🤖 AI Summary
This study addresses a critical gap in data breach cost assessments by shifting focus from corporate losses to the broader societal costs borne by victims. It introduces the first comprehensive quantification framework that integrates direct financial losses from identity theft, opportunity costs of time, and healthcare expenditures attributable to psychological distress, calibrated against observed increases in incident reports following major breaches. Employing econometric modeling, event study methodology, and lagged effect analysis on large-scale empirical data, the research finds that per capita societal costs have significantly declined since 2016. Notably, the societal costs of the Heartland and Target breaches were five and eighteen times their respective settlement amounts, while Equifax’s societal cost ranged between $264 million and $1.72 billion—substantially exceeding its $700 million settlement cap. The findings reveal a stark disparity between corporate settlements and actual harm and identify a market saturation effect, wherein the marginal damage per compromised record diminishes over time.
📝 Abstract
While the size of a data breach is typically measured by the number of (consumer, customer, or user) records exposed or compromised, its economic impact is generally measured from the point of view of the corporation suffering the data breach: cost in crisis management, legal fees, drop in stock price, and so on.
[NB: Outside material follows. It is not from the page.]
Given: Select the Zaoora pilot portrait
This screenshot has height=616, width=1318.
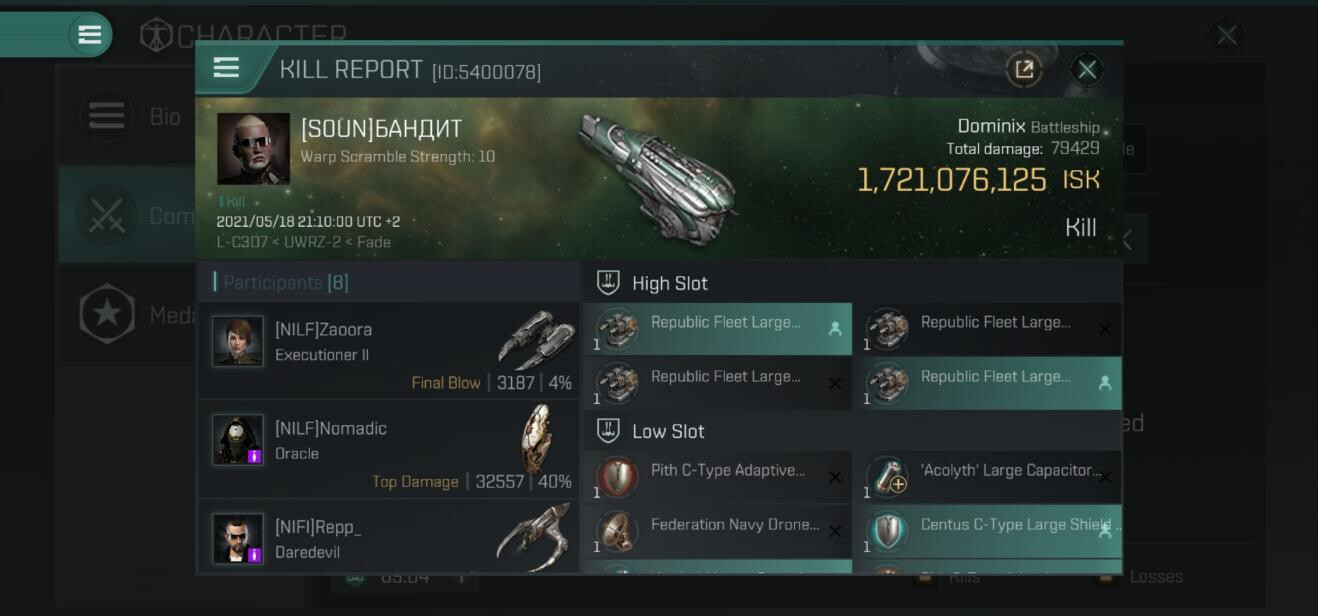Looking at the screenshot, I should (x=238, y=341).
This study examines whether it is possible to estimate the true cost, or the social cost of a data breach, measured by the impact on its victims and their out of pocket costs. To accomplish this we establish: (1) the estimation of the average direct financial losses of an identity theft (IDT) victim, including the opportunity cost of lost time, and healthcare expenditures associated with distress associated with identity theft; and (2) the estimation of increases in incidents of IDT that can be attributed to a major breach event. Our findings show that the average social cost per victim has declined significantly since 2016. Furthermore, we find that there is indeed a statistically significant increase in the number of IDTs following a mega-breach event when accounting for a discovery lag of 1-2 months post-breach. Applying our model to real-world cases allows us to estimate an upper and lower bound social cost of specific mega-breach events. We find that for the 2009 Heartland and 2013 Target breaches, even the conservative lower bound social cost estimate exceeded settlements by factors of 5 and 18, respectively. In contrast, the 2017 Equifax breach resulted in a lower bound estimate of $263.8 million, falling well within its $700 million settlement cap. While the Equifax upper bound estimate of $1.72 billion in social cost more than doubles this settlement, the narrowing gap between institutional liability and an incident's social cost provides empirical evidence of a market saturation effect that reduces the marginal damage of individual compromised records over time.